WORK TASK. Include in the output the line containing "Step-by-Step Guide: How" and each subsequent line of the records, through the end, transcribed exactly. Add nothing else.

----- DATA TO EXAMINE

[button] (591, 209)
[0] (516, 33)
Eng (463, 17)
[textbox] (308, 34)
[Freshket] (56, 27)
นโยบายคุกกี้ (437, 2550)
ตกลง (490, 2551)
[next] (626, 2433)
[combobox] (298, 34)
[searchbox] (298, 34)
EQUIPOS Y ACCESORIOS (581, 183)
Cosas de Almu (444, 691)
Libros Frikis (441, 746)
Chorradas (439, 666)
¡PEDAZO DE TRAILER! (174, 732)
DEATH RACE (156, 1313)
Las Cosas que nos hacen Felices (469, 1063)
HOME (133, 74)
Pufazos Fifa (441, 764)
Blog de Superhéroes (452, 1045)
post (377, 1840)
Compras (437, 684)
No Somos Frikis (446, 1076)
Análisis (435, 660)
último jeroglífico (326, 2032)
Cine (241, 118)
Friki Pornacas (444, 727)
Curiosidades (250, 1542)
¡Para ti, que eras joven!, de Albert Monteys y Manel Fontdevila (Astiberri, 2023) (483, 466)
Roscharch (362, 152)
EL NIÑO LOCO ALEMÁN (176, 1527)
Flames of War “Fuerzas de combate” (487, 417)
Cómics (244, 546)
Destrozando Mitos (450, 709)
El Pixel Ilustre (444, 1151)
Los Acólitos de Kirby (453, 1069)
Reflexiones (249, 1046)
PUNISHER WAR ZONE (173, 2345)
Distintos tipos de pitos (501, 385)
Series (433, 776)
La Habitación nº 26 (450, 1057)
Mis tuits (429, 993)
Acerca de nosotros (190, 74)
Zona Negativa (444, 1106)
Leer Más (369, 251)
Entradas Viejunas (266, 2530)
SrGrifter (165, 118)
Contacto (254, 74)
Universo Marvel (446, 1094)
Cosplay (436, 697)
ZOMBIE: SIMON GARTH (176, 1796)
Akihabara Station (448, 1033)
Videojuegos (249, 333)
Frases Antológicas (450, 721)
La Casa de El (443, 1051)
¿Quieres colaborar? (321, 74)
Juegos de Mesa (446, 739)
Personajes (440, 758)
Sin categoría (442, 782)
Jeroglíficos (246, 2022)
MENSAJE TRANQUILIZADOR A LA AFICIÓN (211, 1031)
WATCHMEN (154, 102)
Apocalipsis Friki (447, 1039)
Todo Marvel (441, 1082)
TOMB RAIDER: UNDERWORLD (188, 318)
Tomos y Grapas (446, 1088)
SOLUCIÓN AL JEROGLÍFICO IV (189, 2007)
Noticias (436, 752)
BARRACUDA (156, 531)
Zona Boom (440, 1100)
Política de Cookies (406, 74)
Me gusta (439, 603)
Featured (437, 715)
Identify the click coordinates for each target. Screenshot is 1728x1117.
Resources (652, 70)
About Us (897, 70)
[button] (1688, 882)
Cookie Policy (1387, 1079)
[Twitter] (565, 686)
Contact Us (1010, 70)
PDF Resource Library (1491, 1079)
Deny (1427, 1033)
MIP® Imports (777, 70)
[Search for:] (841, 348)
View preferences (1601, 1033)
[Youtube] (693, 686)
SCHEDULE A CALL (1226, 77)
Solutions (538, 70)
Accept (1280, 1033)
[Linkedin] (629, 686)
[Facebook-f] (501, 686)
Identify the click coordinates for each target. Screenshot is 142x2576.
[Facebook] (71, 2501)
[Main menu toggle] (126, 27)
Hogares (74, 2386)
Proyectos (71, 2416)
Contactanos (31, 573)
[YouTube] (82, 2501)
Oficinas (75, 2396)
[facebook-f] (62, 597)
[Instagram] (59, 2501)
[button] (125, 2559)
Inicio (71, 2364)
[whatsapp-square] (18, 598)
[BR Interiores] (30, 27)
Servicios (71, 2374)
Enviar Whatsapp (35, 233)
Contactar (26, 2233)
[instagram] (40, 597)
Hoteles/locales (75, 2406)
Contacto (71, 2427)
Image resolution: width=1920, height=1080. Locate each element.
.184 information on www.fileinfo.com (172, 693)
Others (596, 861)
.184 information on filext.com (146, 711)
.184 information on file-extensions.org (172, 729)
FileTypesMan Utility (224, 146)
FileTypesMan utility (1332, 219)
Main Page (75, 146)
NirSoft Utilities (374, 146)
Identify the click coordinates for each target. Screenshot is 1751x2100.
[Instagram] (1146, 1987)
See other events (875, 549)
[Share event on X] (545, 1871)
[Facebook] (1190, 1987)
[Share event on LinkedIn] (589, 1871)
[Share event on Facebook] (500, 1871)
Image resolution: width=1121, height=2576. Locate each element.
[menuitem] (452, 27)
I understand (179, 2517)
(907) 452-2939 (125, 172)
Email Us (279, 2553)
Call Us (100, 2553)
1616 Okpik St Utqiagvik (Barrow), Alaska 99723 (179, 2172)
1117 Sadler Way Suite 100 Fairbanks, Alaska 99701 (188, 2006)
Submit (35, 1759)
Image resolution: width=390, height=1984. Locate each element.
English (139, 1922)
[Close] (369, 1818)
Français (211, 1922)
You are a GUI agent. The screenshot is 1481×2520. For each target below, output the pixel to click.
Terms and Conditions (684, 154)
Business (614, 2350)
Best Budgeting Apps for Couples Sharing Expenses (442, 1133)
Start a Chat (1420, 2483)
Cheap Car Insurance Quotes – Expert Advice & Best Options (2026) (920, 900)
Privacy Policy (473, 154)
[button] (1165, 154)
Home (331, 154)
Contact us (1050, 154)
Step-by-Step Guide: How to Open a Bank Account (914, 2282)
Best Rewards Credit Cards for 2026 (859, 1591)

----------

WRITTEN RESPONSE.
Step-by-Step Guide: How to Open a Bank Account (914, 2282)
Best Rewards Credit Cards for 2026 (859, 1591)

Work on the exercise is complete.